Below is some code that does what I think you want. It is not idiomatic F#.

(It may be similar to Brian's answer, though I can't tell because I'm not familiar with the LazyList semantics.)

But it doesn't exactly match your test specification: Seq.length enumerates its entire input. Your "test code" calls Seq.length and then calls Seq.hd. That will generate an enumerator twice, and since there is no caching, things get messed up. I'm not sure if there is any clean way to allow multiple enumerators without caching. Frankly, seq<seq<'a>> may not be the best data structure for this problem.

Anyway, here's the code:

type State<'a> = Unstarted | InnerOkay of 'a | NeedNewInner of 'a | Finished

// f() = true means the neighbors should be kept together
// f() = false means they should be split
let split_up (f : 'a -> 'a -> bool) (input : seq<'a>) =
    // simple unfold that assumes f captured a mutable variable
    let iter f = Seq.unfold (fun _ -> 
        match f() with
        | Some(x) -> Some(x,())
        | None -> None) ()

    seq {
        let state = ref (Unstarted)
        use ie = input.GetEnumerator()

        let innerMoveNext() = 
            match !state with
            | Unstarted -> 
                if ie.MoveNext()
                then let cur = ie.Current
                     state := InnerOkay(cur); Some(cur)
                else state := Finished; None 
            | InnerOkay(last) ->
                if ie.MoveNext()
                then let cur = ie.Current
                     if f last cur
                     then state := InnerOkay(cur); Some(cur)
                     else state := NeedNewInner(cur); None
                else state := Finished; None
            | NeedNewInner(last) -> state := InnerOkay(last); Some(last)
            | Finished -> None 

        let outerMoveNext() =
            match !state with
            | Unstarted | NeedNewInner(_) -> Some(iter innerMoveNext)
            | InnerOkay(_) -> failwith "Move to next inner seq when current is active: undefined behavior."
            | Finished -> None

        yield! iter outerMoveNext }


open System

let groupContigs (contigTime : TimeSpan) (holey : seq<DateTime * int>) =
    split_up (fun (t1,_) (t2,_) -> (t2 - t1) <= contigTime) holey


// Test data
let numbers = {1 .. 15}
let contiguousTimeStamps = 
    let baseTime = DateTime.Now
    seq { for n in numbers -> baseTime.AddMinutes(float n)}

let holeyData = 
    Seq.zip contiguousTimeStamps numbers 
        |> Seq.filter (fun (dateTime, num) -> num % 7 <> 0)

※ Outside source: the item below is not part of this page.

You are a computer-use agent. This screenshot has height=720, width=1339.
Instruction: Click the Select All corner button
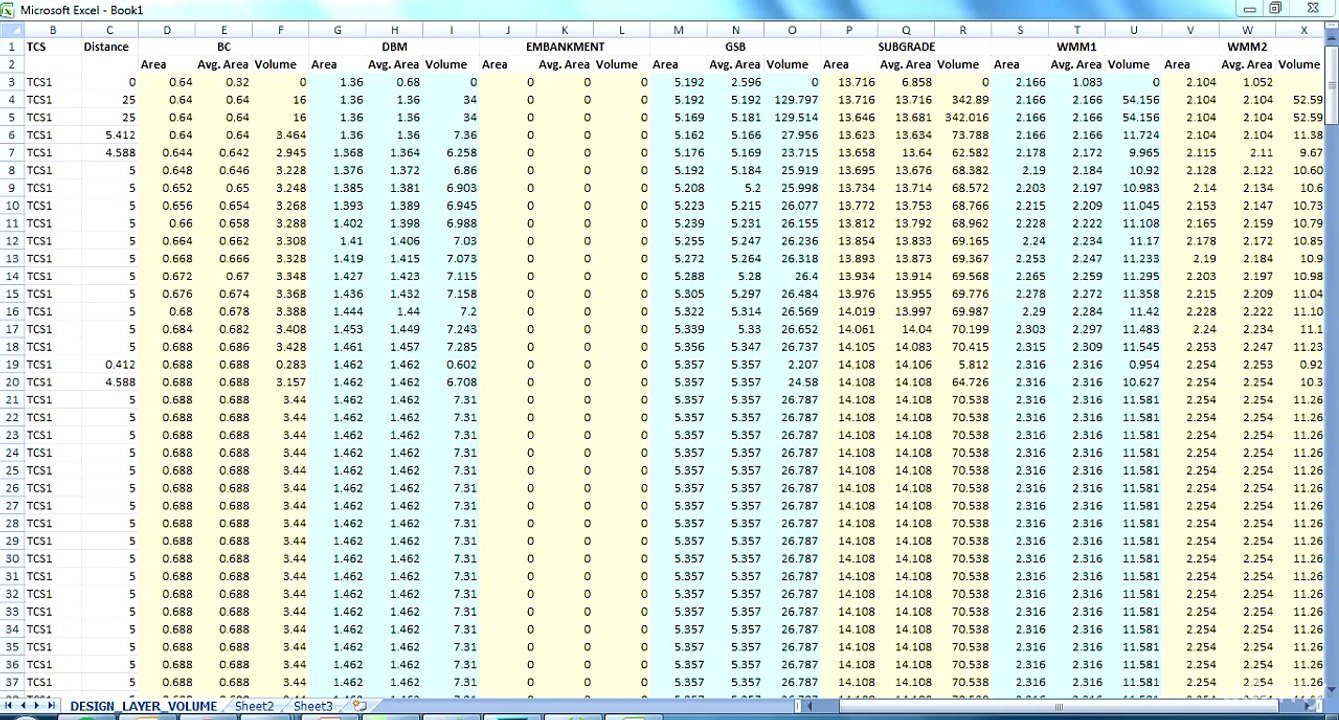pyautogui.click(x=11, y=30)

let grouped_data = groupContigs (new TimeSpan(0,1,0)) holeyData


printfn "Consuming..."
for group in grouped_data do
    printfn "about to do a group"
    for x in group do
        printfn "  %A" x
Gabriel
I think that your use of the `use` keyword is causing the problems with enumerating your sequences twice. Off hand, I'm not sure if there's an easy way to dispose of the enumerator correctly while still allowing multiple traversals.
kvb
@kvb, can you elaborate? I have not tried running this code, but at a glance it looks ok to me. Is there a repro that fails?
Brian
It seems that the problems people are encountering with this and other solutions (iterating the second seq before the first has been iterated completely) comes from a mis-specification or underspecification of the original problem: It asks for no caching. Therefore, if the consumer begins consuming the 2nd seq before it finishes consuming the 1st, what is the producer (this code we're all trying to write) supposed to yield for the 2nd seq? ...
Gabriel
... If the 2nd seq yields the current element and moves on, then the 1st seq is now invalid (ask yourself, what should it (1st seq) yield if the consumer then resumes iterating it?). If the 2nd doesn't yield the current element, what should it do instead?
Gabriel
Basically, seq<seq<_>> allows the consumer to do things (like skip uncompleted inner seqs) that are make no sense given the nature of the underlying data and the requirement that it not be cached.
Gabriel
+1  A: 

(EDIT: This suffers from a similar problem to Brian's solution, in that iterating the outer sequence without iterating over each inner sequence will mess things up badly!)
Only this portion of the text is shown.